Figure 1. SIN Induces Autophagy in vitro.

(A) Quantitation of the percentage of GFP-LC3 MEFs with GFP-LC3 punctae (autophagosomes) after infection with indicated virus. Data shown represent mean ± SEM for triplicate samples of at least 100 cells per sample. Similar results were observed in 3 independent experiments.

(B) Representative fluorescent microscopic image demonstrating colocalization of SIN structural proteins (red) with GFP-LC3 (green) in GFP-LC3 MEFs at 12 h post-infection (p.i.).

(C) Representative fluorescent microscopic images showing colocalization in Atg5^+/+ MEFs or lack of colocalization in Atg5^−/− MEFs of SIN capsid (red) and GFP-LC3 (green) in cells infected with SIN-mCherry.capsid/GFP-LC3. Images shown represent a single time point at 12 h p.i. from live cell imaging. Arrowhead denotes colocalized puncta; arrow denotes capsid-positive GFP-LC3 ring structure. See movie S1 for dynamic representation of mCherry.capsid and GFP-LC3 localization between 16 and 17 h p.i. in Atg5^+/+ MEFs.

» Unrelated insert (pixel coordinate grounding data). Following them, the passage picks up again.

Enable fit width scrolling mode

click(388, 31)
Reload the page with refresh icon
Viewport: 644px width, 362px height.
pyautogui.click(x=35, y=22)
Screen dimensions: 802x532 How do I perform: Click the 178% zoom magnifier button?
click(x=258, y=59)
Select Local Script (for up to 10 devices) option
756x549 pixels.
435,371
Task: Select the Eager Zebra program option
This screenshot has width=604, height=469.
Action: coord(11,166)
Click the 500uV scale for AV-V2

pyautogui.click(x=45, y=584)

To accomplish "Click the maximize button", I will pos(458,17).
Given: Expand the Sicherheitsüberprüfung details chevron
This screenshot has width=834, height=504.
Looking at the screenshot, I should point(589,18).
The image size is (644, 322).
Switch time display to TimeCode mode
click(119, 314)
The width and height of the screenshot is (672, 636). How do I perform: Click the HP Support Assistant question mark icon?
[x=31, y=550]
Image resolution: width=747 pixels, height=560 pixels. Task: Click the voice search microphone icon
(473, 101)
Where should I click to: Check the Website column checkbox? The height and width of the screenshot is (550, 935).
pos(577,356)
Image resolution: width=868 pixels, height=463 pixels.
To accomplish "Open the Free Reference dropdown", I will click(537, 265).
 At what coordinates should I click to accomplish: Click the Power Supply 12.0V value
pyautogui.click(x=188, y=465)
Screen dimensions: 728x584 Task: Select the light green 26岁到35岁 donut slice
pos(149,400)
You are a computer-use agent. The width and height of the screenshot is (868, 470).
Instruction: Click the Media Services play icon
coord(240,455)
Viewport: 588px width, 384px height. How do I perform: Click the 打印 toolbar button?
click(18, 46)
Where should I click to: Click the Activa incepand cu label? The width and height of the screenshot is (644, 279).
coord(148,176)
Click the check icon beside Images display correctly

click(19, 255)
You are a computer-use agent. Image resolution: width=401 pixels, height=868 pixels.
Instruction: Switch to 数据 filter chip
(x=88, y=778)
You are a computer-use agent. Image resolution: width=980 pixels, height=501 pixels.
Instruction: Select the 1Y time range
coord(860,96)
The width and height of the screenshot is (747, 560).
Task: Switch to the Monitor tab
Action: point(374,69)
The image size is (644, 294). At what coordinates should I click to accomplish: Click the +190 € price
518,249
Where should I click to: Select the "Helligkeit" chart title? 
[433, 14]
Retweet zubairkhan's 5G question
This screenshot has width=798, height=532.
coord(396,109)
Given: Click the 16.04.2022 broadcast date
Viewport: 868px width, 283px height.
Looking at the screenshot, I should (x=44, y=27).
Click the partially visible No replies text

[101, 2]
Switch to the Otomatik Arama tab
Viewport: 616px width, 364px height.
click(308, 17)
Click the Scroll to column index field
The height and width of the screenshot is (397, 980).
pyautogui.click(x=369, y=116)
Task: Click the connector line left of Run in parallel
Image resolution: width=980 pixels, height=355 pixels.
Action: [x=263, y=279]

(D) Representative EMs of wild-type MEFs at 12 h p.i. with SVIA. Left panel demonstrates a double-membraned autophagosome (black arrow) containing SIN nucleocapsids (black arrowheads), cellular membranes (white arrowhead), and aggregates (white arrow). Right panel demonstrates a single-membraned autolysosome with SIN nucleocapsid (black arrowhead). Open arrowheads denote virions budding from the plasma membrane. Scale bars, 200 nm.

(E) Measurement of autophagic protein degradation by p62 Western blot analysis in wild-type MEFs at serial time points after mock, SVIA, or UV-SVIA infection.